**Prompt**: Going through the entries, how many lines include the string "agent"? Answer only with the number.
==================================================
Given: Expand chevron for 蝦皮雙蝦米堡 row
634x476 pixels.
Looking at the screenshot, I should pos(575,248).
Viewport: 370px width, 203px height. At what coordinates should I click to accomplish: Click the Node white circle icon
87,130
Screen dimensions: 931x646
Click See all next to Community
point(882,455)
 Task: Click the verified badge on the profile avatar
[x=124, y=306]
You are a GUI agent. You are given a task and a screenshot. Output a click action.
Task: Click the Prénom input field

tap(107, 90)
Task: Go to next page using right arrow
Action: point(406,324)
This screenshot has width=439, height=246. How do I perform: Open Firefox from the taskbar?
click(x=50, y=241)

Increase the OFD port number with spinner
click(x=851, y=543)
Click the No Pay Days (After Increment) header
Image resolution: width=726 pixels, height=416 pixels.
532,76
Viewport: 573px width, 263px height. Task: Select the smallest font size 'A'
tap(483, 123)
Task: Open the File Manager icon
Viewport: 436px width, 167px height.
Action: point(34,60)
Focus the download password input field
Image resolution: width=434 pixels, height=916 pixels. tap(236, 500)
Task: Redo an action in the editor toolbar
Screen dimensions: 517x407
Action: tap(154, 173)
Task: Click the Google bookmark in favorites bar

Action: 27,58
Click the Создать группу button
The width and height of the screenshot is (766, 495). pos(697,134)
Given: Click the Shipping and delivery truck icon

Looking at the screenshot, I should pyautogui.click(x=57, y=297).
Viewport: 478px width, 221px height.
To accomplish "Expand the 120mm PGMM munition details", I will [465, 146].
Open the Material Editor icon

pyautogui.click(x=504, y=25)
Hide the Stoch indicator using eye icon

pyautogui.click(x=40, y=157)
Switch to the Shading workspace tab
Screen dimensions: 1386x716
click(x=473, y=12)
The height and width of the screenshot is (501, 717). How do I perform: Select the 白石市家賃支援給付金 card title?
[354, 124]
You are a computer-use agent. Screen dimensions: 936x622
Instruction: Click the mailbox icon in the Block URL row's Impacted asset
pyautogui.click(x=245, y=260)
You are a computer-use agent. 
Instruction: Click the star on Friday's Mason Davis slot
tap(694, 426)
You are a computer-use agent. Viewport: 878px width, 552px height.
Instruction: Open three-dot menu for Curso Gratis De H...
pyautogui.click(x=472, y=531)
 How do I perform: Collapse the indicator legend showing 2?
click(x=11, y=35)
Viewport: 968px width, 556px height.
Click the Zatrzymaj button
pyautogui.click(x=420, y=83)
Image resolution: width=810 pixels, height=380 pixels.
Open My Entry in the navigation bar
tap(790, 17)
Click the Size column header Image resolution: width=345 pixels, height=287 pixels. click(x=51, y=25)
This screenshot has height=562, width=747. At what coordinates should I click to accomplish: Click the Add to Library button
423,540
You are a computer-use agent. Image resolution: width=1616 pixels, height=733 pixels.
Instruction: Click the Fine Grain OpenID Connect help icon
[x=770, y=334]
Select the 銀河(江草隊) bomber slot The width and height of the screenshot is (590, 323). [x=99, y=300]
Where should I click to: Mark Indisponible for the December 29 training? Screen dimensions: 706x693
==================================================
**Exercise solution**: 5